On Wednesday, Mar 19, 2003, at 13:56 Europe/London, Andrzej Talarczyk wrote:

Hi everyone,

finally, I found some free time to have another look at my problem, described in http://www.mail-archive.com/[EMAIL PROTECTED]/msg02385.html .
In short, I have an iso-8859-2-encoded XSP page that I want to transform with AxKit. It turns out that after the first processing step, which is XSP, the resulting intermediate XML document is marked as "UTF-8" in its header but in fact it is "double-utf-8-encoded".


Having a closer look at the way AxKit::XSP::SAXParser acts, I realized that before the XSP handler() is called, the data is still iso-8859-2 but the $doc structure returned from $parser->parse_fh() is UTF-8. Nevertheless, $doc->getEncoding() returns 'iso-8859-2'. Because of that, process_node() has the idea the data in $doc is iso-8859-2-encoded and applies encodeToUTF8(). This results in "double-utf" conversion.
---*---
▶ [TASK TO COMPLETE]: Pick up the message about AxKit's double UTF-8 encoding after its last sentence and keep writing it.

▶ [MATERIAL PROVIDED]:
---*---
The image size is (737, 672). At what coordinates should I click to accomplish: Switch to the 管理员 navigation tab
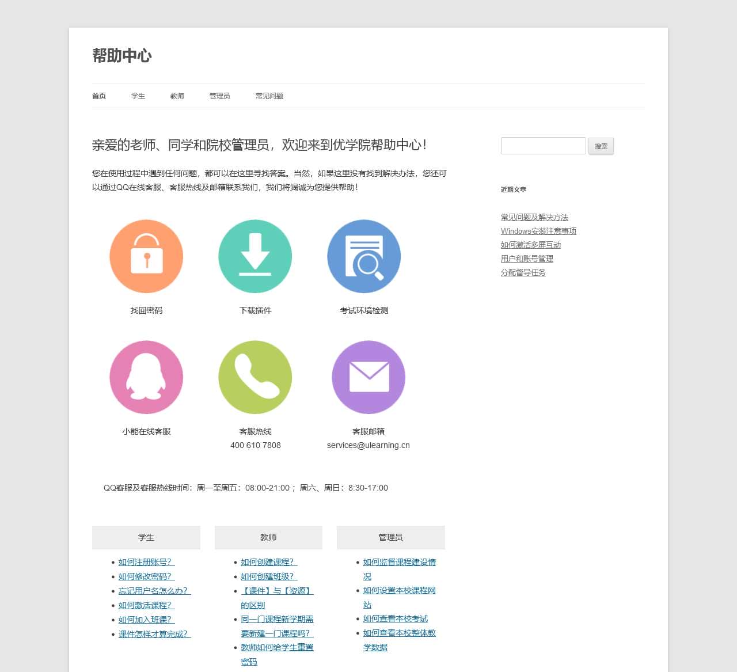coord(220,96)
---*---
▶ [ANSWER TO THE EXERCISE]:
I assumed in my patch that $doc is always UTF-8 which fixes my problem. Still, I'm not that much into XML::LibXML internals, so I'm not 100% sure that keeping the encoding name as 'iso-8859-2' by $doc is the right way to do it. If it is, then the SAXParser in XSP.pm makes IMHO the wrong assumption on the $doc content.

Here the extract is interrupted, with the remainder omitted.